Dangling else ist kein python-spezifisches Problem, und außer Einrücktiefe (oder noch übler: Klammerzählen) gibt es da in keiner Sprache was Schönes. Selbst natürliche Sprachen tun sich damit extrem schwer.

 *Quote:*   

> unschön aber funktioniert trotzdem 

 

Wenn Du solchen Code als Patch in einem meiner Projekte einreichst, bekommst Du ihn um die Ohren gehauen.  :Wink: 

Der einzige Vorteil von Zeichen+Einrücken ist, dass die Redundanz eine Verifikationsmöglichkeit schafft. Der gcc macht das inzwischen mit geeigneten Optionen.

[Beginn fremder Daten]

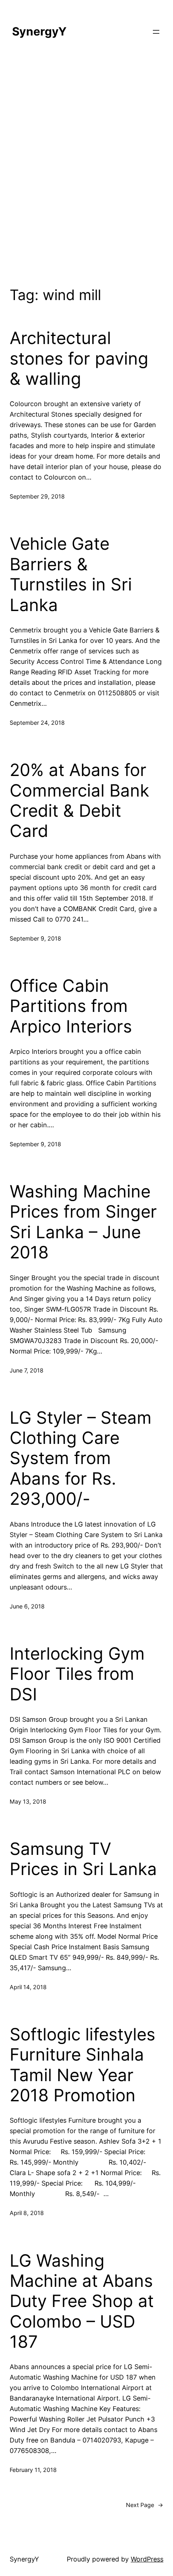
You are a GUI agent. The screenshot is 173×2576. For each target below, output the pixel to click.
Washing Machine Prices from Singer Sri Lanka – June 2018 (83, 1221)
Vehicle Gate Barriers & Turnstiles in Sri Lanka (71, 574)
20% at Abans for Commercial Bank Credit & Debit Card (79, 800)
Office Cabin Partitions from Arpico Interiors (71, 1006)
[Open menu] (156, 32)
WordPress (147, 2559)
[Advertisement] (86, 167)
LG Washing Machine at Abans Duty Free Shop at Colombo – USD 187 (82, 2301)
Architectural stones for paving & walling (79, 358)
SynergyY (39, 31)
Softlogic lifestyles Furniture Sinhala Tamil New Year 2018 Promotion (82, 2064)
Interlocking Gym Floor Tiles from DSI (77, 1674)
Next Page (144, 2504)
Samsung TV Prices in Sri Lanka (83, 1859)
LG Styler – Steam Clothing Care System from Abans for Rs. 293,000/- (81, 1458)
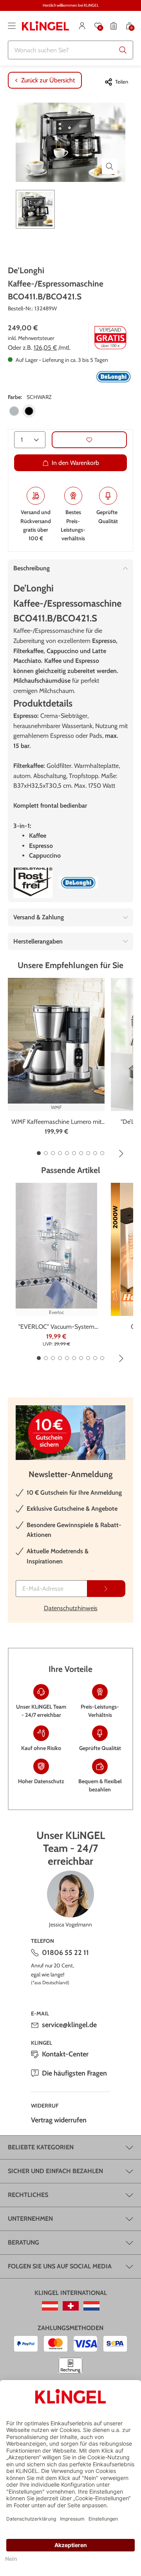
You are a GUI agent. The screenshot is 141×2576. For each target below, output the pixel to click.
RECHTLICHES (28, 2195)
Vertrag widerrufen (59, 2120)
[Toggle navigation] (12, 26)
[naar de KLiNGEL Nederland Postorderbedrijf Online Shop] (91, 2306)
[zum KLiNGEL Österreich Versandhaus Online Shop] (50, 2306)
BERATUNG (23, 2242)
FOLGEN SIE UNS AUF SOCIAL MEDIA (60, 2266)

Aber da haben die Python-Leute schon recht: Der Mensch verlässt sich auf die optische Einrückung; einen Strichpunkt mehr/weniger übersieht er leicht.

----------

## mike155

 *mv wrote:*   

> Dangling else ist kein python-spezifisches Problem, und außer Einrücktiefe (oder noch übler: Klammerzählen) gibt es da in keiner Sprache was Schönes. Selbst natürliche Sprachen tun sich damit extrem schwer. 

 

Code mit geschachtelten if/else Blöcken ist auch für Menschen schwer lesbar - und eine häufige Fehlerursache! Für mich gibt es nichts Schlimmeres, als Code-Review von Programmen, bei denen der Entwickler mehrere if/else Ebenen geschachtelt hat...

Dabei kann man beim Programmieren geschachtelte if/else Blöcke (und häufig auch else) vermeiden: wenn man Funktionen verwendet und sich an die Regel hält: keine Funktion mehr als 30-50 Zeilen - ergibt sich das fast von selbst.

----------

## Yamakuzure

 *mike155 wrote:*   

> Dabei kann man beim Programmieren geschachtelte if/else Blöcke (und häufig auch else) vermeiden: wenn man Funktionen verwendet und sich an die Regel hält: keine Funktion mehr als 30-50 Zeilen - ergibt sich das fast von selbst.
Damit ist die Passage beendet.